Selon un autre élu LR, la démission de Laurent Wauquiez de la présidence LR pourrait même être en salvatrice pour son bras droit. « Cela sera certainement désormais moins pénalisant pour lui. Depuis le début de sa campagne, Etienne Blanc est prisonnier de l’attitude des Républicains, qui pensent que la seule voie possible à suivre est la ligne dure », confesse-t-il. Mais pour le principal intéressé, il n’y a pas de lien à établir.

« Je n’ai jamais mis en avant l’étiquette LR et préfère porter projet rassembleur »

« LR, qui structure la vie politique depuis plus d’un demi-siècle est actuellement dans un tourbillon de destruction. Le PS, comme le PC ou les grands partis centristes sont eux aussi en train de disparaître. Il va falloir qu’ils reconstruisent quelque chose mais cela n’aura pas d’incidence sur la vie politique lyonnaise », constate Etienne Blanc. Selon lui, la décision de Laurent Wauquiez ne fait qu' « accroître la déconnexion entre ce que veulent les Républicains et le projet [qu’il] va présenter ».

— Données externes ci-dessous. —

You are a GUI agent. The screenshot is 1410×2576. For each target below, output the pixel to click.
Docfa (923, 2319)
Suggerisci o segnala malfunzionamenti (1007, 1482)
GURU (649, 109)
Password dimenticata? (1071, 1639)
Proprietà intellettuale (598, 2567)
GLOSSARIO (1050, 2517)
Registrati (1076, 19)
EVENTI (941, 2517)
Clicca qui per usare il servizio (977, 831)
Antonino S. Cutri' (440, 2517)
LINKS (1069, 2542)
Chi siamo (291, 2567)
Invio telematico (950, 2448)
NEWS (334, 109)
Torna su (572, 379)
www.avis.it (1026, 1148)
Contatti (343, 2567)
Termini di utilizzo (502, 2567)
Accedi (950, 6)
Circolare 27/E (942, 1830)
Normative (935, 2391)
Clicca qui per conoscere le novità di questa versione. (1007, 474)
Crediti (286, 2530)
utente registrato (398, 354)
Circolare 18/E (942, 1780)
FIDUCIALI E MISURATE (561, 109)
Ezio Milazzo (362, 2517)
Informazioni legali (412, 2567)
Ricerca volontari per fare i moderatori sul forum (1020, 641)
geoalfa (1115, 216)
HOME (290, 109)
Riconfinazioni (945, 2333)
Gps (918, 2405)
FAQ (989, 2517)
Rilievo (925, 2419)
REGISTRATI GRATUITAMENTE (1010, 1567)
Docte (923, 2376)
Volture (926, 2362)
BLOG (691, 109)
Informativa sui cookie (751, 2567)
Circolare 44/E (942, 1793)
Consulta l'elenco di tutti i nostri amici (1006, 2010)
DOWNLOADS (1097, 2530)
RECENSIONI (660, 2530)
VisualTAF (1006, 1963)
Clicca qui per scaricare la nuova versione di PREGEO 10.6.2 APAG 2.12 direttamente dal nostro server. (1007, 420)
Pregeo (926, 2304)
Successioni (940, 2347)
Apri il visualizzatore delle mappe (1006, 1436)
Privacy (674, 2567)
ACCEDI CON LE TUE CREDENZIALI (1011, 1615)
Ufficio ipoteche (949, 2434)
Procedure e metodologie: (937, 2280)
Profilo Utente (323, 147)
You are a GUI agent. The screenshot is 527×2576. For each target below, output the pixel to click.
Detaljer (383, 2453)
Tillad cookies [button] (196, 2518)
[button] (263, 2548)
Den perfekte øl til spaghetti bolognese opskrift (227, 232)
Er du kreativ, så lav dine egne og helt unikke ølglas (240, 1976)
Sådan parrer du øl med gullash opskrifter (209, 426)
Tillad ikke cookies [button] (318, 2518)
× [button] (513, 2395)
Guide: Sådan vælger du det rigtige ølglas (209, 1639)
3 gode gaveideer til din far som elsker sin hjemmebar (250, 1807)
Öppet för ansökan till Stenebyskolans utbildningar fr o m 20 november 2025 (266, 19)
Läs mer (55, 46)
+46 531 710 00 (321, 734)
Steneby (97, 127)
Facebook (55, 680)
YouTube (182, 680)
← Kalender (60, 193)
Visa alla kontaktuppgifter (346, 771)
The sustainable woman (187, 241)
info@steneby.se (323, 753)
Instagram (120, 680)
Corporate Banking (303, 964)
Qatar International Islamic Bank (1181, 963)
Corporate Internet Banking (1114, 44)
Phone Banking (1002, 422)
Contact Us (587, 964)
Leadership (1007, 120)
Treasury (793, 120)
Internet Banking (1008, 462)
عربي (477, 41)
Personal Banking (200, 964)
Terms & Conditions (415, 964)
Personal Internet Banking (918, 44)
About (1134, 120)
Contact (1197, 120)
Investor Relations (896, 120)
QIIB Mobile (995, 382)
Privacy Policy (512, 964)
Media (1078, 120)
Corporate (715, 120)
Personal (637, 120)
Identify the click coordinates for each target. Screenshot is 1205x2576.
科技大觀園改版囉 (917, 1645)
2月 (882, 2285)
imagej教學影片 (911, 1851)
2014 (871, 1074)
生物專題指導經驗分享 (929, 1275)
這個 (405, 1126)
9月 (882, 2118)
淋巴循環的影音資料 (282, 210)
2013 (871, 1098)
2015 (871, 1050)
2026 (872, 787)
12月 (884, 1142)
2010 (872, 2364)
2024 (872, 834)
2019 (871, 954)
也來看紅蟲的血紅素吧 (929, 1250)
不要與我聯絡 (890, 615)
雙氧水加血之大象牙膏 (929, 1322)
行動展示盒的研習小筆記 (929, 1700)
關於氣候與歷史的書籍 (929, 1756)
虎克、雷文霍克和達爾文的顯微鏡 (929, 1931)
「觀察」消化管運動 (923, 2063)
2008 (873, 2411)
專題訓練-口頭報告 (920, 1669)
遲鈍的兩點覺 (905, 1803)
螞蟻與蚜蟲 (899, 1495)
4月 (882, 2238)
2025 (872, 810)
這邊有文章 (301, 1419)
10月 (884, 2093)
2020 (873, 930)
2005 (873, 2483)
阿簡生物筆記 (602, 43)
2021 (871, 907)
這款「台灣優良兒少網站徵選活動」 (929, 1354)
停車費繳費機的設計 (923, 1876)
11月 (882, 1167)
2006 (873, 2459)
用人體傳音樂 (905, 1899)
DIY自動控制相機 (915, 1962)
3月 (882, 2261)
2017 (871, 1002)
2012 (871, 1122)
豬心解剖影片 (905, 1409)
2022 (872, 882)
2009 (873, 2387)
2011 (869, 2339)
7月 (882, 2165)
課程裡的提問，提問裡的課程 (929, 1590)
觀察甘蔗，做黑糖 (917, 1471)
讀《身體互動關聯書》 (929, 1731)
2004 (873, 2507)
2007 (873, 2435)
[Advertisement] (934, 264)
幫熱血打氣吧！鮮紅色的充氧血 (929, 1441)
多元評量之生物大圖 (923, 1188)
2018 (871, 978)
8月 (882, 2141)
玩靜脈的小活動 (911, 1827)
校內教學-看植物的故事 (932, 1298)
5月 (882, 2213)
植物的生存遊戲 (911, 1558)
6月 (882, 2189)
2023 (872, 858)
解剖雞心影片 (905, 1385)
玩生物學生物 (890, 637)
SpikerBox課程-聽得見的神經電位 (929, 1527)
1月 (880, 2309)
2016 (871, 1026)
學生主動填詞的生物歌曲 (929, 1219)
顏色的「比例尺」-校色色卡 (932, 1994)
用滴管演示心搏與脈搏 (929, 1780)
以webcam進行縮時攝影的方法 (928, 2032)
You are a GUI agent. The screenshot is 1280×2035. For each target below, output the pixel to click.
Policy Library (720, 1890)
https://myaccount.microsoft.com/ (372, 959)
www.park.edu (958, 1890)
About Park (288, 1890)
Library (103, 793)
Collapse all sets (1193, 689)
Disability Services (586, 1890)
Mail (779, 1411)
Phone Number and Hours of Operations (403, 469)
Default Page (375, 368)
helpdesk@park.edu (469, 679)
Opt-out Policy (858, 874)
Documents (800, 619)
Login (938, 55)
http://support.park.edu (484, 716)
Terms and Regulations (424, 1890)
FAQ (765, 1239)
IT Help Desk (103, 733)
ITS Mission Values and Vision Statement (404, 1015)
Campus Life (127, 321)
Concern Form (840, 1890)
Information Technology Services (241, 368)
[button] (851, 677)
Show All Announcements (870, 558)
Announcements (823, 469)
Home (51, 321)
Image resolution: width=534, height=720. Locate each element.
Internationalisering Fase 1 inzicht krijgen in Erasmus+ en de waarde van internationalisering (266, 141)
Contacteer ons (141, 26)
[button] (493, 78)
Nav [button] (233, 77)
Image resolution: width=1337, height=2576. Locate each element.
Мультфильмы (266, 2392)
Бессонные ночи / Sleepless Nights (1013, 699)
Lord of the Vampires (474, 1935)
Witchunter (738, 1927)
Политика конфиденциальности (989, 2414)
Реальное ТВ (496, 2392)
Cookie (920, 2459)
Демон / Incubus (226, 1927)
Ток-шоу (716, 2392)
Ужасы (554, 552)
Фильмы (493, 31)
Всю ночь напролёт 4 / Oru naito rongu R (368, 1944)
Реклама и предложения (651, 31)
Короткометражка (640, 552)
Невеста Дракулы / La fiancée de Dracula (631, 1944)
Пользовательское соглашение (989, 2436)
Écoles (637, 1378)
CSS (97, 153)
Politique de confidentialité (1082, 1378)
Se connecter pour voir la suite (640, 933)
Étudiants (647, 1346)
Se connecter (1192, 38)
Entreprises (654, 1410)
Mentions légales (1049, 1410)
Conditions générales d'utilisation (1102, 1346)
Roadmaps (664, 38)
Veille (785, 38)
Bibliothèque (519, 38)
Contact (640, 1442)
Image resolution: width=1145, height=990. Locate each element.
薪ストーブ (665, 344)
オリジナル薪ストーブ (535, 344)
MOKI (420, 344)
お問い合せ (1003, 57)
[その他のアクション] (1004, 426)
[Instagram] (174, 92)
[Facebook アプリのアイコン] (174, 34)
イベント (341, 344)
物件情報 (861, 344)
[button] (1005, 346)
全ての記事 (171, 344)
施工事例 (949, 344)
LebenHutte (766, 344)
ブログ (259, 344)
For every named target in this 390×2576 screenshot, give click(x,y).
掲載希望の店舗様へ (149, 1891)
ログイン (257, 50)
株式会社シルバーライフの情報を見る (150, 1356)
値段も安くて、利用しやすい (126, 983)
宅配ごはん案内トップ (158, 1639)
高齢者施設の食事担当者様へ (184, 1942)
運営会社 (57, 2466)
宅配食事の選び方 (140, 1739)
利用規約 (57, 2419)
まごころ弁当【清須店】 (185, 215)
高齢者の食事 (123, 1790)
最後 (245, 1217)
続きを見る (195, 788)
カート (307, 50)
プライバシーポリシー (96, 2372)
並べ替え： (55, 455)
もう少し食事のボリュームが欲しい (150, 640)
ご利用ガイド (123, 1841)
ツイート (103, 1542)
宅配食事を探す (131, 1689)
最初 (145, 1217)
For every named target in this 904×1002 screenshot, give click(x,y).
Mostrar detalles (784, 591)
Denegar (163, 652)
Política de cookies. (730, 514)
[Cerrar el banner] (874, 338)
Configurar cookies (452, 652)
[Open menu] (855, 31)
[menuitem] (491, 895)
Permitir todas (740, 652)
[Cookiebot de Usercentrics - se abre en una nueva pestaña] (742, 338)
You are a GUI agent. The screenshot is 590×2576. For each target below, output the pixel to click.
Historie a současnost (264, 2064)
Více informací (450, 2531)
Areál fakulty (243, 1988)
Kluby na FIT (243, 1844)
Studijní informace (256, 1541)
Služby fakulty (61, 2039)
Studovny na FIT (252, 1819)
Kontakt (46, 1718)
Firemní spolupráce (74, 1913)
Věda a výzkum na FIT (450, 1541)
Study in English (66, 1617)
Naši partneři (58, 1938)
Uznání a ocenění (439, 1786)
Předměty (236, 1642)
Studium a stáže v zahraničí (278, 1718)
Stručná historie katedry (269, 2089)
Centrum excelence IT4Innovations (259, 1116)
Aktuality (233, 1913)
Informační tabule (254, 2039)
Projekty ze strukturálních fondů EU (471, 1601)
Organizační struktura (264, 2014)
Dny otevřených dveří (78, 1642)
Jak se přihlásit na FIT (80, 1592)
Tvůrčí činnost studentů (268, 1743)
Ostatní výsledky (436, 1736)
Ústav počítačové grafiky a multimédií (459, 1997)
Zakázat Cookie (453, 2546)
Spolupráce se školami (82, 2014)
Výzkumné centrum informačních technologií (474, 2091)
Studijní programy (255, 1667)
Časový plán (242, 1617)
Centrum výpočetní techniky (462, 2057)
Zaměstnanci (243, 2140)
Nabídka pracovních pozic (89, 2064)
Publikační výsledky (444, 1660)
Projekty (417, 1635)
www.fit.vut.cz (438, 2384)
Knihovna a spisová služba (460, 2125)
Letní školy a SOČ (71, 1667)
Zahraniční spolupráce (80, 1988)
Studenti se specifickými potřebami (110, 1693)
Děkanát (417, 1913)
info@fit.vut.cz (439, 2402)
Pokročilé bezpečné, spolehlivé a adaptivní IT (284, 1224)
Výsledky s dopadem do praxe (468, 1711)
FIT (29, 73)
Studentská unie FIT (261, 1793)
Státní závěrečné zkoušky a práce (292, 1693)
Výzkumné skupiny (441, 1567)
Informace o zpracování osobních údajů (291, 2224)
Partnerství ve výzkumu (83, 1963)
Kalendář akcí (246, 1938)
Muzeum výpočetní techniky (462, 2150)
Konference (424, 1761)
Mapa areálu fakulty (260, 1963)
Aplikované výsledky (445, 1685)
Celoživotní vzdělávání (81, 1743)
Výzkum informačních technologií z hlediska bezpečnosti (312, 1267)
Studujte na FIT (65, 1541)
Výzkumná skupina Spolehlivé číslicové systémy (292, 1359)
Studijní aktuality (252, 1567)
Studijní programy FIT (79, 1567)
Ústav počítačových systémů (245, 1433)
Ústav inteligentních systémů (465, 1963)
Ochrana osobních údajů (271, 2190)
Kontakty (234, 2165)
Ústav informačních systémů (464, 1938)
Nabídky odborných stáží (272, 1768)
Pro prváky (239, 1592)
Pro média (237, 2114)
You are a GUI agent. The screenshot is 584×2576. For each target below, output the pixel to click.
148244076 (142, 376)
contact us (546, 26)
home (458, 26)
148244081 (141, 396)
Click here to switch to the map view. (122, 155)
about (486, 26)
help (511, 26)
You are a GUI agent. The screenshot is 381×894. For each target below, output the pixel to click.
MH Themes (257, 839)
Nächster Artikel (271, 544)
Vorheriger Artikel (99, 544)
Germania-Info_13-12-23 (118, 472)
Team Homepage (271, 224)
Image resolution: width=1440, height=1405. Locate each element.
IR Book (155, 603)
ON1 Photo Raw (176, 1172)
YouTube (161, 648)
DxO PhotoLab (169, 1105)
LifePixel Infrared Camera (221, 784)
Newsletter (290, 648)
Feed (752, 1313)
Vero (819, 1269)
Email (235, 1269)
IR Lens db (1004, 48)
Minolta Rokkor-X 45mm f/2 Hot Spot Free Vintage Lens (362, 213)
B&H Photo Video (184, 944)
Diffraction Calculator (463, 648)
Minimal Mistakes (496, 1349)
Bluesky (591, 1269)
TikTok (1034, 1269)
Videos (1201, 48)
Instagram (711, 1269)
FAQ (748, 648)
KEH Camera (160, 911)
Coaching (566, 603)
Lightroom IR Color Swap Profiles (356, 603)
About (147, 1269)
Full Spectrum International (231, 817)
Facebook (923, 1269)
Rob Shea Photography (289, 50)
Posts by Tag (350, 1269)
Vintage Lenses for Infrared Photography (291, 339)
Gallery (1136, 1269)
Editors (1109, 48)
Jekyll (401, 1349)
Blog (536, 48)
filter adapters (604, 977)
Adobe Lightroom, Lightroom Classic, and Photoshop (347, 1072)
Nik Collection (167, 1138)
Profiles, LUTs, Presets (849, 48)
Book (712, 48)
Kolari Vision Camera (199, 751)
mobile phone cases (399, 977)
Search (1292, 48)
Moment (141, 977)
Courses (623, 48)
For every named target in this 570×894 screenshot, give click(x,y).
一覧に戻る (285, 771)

« Les Républicains n’ont rien à faire dans la campagne électorale des municipales. Il n’y a pas un projet unique pour toutes les collectivités territoriales. Les programmes des candidats seront différents dans chaque ville », argumente le premier vice-président à la région, rappelant que Lyon « n’est pas une ville majoritairement acquise à l’électorat républicain ». « Je n’ai d’ailleurs jamais mis en avant l’étiquette LR et préfère porter un projet rassembleur », conclut-il.